Big-Ticket Items Predicted To Vie for State Dollars

By Robert C. Johnston — January 15, 1997 3 min read

School construction and technology will share the stage with the perennial budget battles as lawmakers in several states roll up their sleeves this month to begin 1997 legislative sessions.

Welfare reform will also be a contender. And backed by the ringing endorsement of President Clinton, charter schools could elbow other reform measures out of the limelight.

“You’re not going to see much more in private management and vouchers,” predicted Patricia Sullivan, the education director for the National Governors’ Association. “I get lots of calls about what makes a good charter school law.”

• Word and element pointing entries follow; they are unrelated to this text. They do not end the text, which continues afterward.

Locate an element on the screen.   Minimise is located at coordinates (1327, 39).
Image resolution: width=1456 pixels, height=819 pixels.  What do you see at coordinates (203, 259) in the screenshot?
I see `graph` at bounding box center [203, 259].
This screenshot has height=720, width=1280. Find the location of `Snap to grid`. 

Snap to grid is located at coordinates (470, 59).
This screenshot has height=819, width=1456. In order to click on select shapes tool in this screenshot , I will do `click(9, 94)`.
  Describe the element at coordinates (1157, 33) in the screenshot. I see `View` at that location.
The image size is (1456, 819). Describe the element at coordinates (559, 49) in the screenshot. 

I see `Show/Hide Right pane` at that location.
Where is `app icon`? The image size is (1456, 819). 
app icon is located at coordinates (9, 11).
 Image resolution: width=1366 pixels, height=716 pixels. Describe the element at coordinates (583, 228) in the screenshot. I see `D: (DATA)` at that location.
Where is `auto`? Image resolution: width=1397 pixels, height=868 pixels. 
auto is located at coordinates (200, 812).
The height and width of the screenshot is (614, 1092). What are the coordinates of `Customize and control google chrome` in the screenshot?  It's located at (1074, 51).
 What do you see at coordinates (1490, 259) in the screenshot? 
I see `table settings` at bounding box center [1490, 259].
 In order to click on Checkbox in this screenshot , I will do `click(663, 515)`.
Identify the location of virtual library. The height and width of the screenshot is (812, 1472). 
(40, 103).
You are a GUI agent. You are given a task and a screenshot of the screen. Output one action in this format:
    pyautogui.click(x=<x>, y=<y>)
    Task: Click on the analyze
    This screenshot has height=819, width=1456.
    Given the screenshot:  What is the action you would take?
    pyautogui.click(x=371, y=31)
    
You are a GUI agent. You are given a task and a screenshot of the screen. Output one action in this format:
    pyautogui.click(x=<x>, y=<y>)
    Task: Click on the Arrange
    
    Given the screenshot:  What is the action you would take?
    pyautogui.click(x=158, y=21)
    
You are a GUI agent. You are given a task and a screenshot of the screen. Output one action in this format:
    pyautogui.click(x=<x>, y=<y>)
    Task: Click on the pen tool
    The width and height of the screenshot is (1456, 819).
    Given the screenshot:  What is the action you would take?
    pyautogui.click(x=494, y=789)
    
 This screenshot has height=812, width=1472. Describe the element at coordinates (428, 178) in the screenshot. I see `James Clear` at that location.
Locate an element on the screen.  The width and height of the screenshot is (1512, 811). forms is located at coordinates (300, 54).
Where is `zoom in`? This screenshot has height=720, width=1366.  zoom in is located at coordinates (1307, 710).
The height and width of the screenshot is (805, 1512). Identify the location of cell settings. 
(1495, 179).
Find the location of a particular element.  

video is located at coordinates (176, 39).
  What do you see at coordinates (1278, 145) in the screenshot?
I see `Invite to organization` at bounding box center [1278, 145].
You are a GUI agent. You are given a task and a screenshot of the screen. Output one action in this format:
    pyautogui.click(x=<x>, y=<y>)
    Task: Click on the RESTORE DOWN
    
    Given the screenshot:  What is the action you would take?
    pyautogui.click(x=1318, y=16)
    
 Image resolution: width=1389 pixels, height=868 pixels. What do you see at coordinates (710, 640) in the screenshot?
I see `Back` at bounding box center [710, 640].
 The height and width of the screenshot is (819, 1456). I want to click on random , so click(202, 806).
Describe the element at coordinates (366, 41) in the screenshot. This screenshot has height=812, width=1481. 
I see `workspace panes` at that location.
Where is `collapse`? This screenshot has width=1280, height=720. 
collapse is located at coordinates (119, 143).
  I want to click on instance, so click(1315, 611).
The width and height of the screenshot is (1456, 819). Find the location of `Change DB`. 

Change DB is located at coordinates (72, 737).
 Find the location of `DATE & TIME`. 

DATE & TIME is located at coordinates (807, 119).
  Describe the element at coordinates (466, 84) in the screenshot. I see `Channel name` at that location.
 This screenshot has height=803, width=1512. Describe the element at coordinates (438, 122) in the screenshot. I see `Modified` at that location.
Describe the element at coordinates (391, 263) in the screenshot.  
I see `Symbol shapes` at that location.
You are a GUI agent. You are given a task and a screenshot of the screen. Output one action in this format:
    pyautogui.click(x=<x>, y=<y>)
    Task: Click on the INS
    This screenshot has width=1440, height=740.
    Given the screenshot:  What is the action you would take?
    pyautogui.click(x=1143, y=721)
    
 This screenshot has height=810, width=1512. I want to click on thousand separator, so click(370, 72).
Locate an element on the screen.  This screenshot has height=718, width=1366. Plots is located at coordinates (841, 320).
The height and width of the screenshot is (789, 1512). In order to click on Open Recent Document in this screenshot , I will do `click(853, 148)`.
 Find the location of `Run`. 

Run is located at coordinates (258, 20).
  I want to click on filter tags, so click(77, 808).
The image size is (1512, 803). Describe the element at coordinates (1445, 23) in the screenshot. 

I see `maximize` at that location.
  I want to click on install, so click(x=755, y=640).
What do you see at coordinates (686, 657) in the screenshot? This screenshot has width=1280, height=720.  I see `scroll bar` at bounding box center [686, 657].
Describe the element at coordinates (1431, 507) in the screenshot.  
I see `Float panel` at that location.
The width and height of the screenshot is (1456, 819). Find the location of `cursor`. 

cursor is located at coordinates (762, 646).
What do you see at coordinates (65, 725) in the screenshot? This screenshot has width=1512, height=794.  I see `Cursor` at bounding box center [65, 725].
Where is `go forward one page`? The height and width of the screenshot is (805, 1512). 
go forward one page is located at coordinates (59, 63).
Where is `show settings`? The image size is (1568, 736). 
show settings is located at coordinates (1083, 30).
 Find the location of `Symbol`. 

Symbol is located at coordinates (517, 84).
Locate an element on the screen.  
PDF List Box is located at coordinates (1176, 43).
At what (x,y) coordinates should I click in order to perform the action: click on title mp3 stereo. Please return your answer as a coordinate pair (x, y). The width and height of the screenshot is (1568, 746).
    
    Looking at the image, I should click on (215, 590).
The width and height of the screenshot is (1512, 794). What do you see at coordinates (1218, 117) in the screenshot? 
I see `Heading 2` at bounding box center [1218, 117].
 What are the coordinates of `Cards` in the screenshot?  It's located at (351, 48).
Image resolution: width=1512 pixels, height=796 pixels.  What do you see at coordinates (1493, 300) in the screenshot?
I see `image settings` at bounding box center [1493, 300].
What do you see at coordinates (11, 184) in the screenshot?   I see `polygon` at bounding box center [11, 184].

Most legislatures are looking at sound fiscal projections and are out from under election-year pressures. Twenty-nine states tell the Denver-based National Conference of State Legislatures that their revenue will exceed expectations this fiscal year.

Nearly all states predict that spending on major categories like education and corrections will be on target.

But instead of higher spending, the rosy outlook may spur interest in lower taxes.

“We can expect to see the finance issue taken on early,” said Laura Tomaka, a policy analyst with the Council of State Governments’ Midwestern office. “Property-tax containment will be at issue.”

And there is no guaranteed windfall for K-12 spending, as backers of all sorts of issues and causes clamor for more money.

“Education funding should be easy,” said Chris Pipho, a spokesman for the Education Commission of the States in Denver. “But it gets more politically volatile because everyone wants to get into the act.”

Competing Priorities

School programs will likely be forced to fight for more money because big-ticket items like school construction, technology, and lower class sizes are on the table.

In California, where Democrats recaptured the legislature last fall, Superintendent of Public Instruction Delaine Eastin wants $800 million to fully fund the state’s K-3 class-size-reduction program.

Republican Gov. Pete Wilson, meanwhile, is proposing $488 million for the second year of the program, but wants to spend $500 million over four years on a new technology plan.

In Texas, 65 school districts have formed a coalition that will seek special funding for fast-growing school systems at the same time that Republican Gov. George W. Bush is promising to cut property taxes.

“We’re not a lobbying group per se, but a group that will educate legislators,” said Bill Carpenter, an assistant superintendent for the Cypress-Fairbanks district near Houston and a leader of the coalition.

The 53,000-student system has grown by 20,000 children in the past 10 years. But 16 new buildings have left $689 million in bond debt.

School construction will also be a priority in Florida, according to Rep. William F. Andrews, the incoming GOP chairman of the education committee. He wants Congress to help pay for schools needed to meet exploding enrollments.

“It’s too early to talk about, but I intend to bring people together to see how we can approach Congress,” he said.

Partisan Shifts

Legislators enter the fray following November elections that gave Democrats control of both legislative bodies in 20 states, a gain of four. Republicans hold both chambers in 18 states, the same as last year.

But the number of states where legislatures are split or where governors and legislative leaders come from opposing parties is unusually high this year.

Despite promises of bipartisanship, those splits, along with the power shifts, will have an impact on legislation, some lawmakers say.

For example, a spirited debate on state school aid is expected in Illinois, where Democrats won the House and now share control with a GOP-majority Senate and Republican Gov. Jim Edgar.

“The reason that the formula has not equalized funding is because not enough money has been put into it,” said Rep. Mike Boland, a Democratic member of the education committee. “That should come to an end.”

Eyes on Washington

The new federal welfare law also looms like a thundercloud.

Critics of the law that President Clinton signed last year say that schools will see more hungry children because of the end of the federal public-assistance guarantee.

“Few state education agencies understand that there are profound implications of the new law for day-to-day operations of public schools,” said Martin Gerry, the director of the Center for the Study of Family, Neighborhood, and Community Policy at the University of Kansas.

Others hope that federal appropriators will smile on schools.

“Federal education spending increased 15 percent for 1997,” said Laurie Westley, the assistant executive director of the National School Boards Association. “It was a big deal, but it needs to be a commitment, not a one-year spike.”